Name every camcorder model mentioned in the camcorder review below.

* EXCERPTED PASSAGE
===

“If you want to save holiday memories, definitely think high-def”
- Good high-definition video
- Poor ergonomics; no video editing software
It’s no secret that high-definition TVs are selling like crazy—especially with sub-$1,000 42-inch plasmas hitting the scene. What’s much less known is the fact you can make your high-definition home videos with many new camcorders being introduced, such as the Canon HV10. Although a bit on the expensive side—especially when you can buy a standard definition MiniDV model for less than $300 US—the quality is far superior. And who doesn’t want high-quality widescreen epics for their 16:9 displays? The HV10 uses the HDV format that records 1080I high-def signals on blank MiniDV tapes, similar to the Sony Handycam HDR-HC3 ($1,399 US)—and much more expensive Sony HDR-FX7 ($3,499 US) and Canon XH A1 ($3,999 US). Video quality is very good. Don’t take our word for it–you really need to see it on new flat panel TV to appreciate it—and some retailers have displays that do just that. Canon was a little late to the HDV game—as they are always laggards when it comes to new video technology. A very conservative company, they’d rather let pioneers take the arrows to determine if there is a market. Once it’s “real,” Canon jumps in. That’s why Canon’s first generation HDV model arrived late in 2006, almost 18 months after Sony’s HDR-HC1, the first really consumer-oriented HDV camcorder. But that’s ancient history. How does the Canon HV10 fare—and should you use it to record your New Year’s revelry?

===

* RECORDED DATA
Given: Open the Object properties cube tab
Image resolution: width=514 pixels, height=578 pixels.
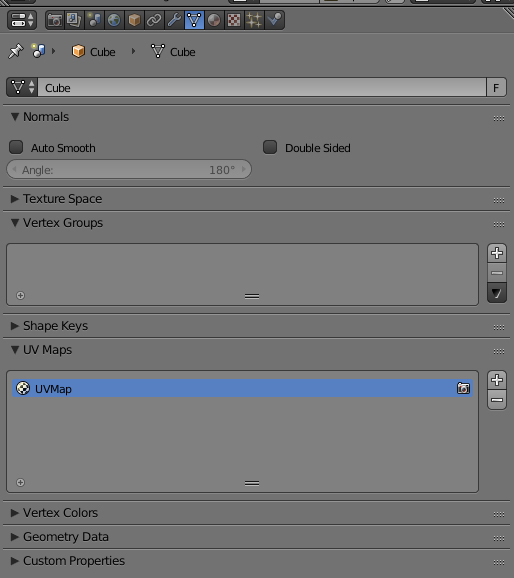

===

* ANSWER TO THE EXERCISE
- Canon HV10
- Sony Handycam HDR-HC3
- Sony HDR-FX7
- Canon XH A1
- Sony HDR-HC1